Can I pay my employees in cash? You know, my business is so much cash driven that it would save a lot of effort trying to always visit the bank to transfer the salaries on time.

Generally, it is up to you when and how you pay your employees. However, it is customary to pay the staff on one of the last days before the month ends by transfer to their bank account. Bank payments have the advantage of having proof of the payment. If paying cash then make triple sure that you have exact receipts of the payments! “Exact” hints in this relation to the wording on the receipt. For tax law, it is sufficient when it reads "salary for John Doe" but not for civil law.

The written receipt should show all important details:

  • recipient’s full name,
  • reason for payment (e.g. “salary January 2021”),
  • date of payment,
  • recipient’s signature.
Grand! That is already a great relief that I can pay employees in cash. What about the authorities? Do they accept cash payments?

Sorry, neither tax offices nor health insurances accept cash payments! If you insist on cash payments, you will have to go to one of their banks and pay directly into their account. Expect that you will be “fined”, um, “charged” for this extra work. And yes, this will be a deductible. However, get a bank account! It saves a whole lot of hassle!

Do I have to use a German bank account or can it be my home bank?

The accounts of these authorities are widely open for any incoming monies. It is legally irrelevant if the account is in Germany or abroad. The only practical downs are: It takes longer for the money to reach the German account. The authorities must receive payment in Euro – even if that is not the currency of your account. Inside the SEPA system, it is only a matter of a few days to make a payment inside this system.

Any language hints? I mean, can’t I just add as reference “income tax”.

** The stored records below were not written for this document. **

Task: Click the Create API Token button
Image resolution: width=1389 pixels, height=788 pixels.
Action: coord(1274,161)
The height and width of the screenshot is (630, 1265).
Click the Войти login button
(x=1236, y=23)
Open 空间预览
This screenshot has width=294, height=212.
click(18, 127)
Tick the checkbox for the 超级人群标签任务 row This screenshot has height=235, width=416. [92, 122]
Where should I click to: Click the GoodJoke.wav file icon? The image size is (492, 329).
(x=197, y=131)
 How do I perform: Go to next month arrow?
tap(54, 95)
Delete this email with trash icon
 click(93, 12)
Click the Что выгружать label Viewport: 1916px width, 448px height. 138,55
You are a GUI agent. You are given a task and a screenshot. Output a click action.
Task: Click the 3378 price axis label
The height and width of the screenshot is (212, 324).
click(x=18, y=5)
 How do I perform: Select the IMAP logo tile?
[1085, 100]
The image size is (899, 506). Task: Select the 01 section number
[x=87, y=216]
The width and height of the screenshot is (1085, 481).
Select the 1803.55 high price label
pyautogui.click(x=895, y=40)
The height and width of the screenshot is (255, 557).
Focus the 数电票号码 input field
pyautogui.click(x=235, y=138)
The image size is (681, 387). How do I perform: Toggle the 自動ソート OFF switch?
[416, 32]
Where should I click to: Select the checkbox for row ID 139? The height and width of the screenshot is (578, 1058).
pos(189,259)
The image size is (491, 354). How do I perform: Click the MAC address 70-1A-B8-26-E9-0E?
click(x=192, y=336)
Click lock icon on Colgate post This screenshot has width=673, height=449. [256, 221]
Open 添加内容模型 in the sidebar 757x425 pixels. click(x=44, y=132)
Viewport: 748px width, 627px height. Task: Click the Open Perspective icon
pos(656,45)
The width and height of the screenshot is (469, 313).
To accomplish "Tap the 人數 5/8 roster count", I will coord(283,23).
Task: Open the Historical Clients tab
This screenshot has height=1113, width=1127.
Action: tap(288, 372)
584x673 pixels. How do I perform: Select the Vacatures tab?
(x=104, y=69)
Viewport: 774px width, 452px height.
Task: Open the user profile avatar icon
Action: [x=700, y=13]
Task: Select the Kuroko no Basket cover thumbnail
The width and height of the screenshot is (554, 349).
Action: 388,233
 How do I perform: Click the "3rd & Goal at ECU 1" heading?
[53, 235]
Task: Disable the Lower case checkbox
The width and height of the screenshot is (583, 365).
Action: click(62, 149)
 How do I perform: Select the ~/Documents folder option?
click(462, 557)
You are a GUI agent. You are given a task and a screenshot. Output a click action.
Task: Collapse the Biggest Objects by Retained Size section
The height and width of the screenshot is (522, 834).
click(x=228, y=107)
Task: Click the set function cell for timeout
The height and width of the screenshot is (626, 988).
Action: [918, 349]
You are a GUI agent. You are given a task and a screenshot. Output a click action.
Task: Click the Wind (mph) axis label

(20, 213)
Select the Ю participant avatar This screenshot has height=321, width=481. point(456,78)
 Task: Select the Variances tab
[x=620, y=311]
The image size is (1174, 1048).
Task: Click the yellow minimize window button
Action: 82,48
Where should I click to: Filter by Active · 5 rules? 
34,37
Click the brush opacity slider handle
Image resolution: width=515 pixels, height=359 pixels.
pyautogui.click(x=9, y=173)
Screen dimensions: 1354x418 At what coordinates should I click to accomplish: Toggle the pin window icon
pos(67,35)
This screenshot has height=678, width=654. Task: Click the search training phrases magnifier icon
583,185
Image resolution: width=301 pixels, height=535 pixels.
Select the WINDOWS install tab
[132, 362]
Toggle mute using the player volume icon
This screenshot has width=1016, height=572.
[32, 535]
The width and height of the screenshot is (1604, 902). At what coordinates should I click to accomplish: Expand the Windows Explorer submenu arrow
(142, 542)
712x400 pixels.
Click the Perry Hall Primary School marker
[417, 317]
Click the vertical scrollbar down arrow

The language of German authorities is German. Period. The bookkeeping assistants at the relevant authorities are not typically trained to deal in other languages. Besides, you also carry the responsibility that your transfer is understood. Be as precise as possible! Don’t just write “income tax John Doe” as paying the wage tax for your employee John Doe. Correct would be: “Lohnsteuer Februar John Doe”. If they need “ages” to book your payment to your account, this is your problem. Fines and default interest will typically be fined if you pay late.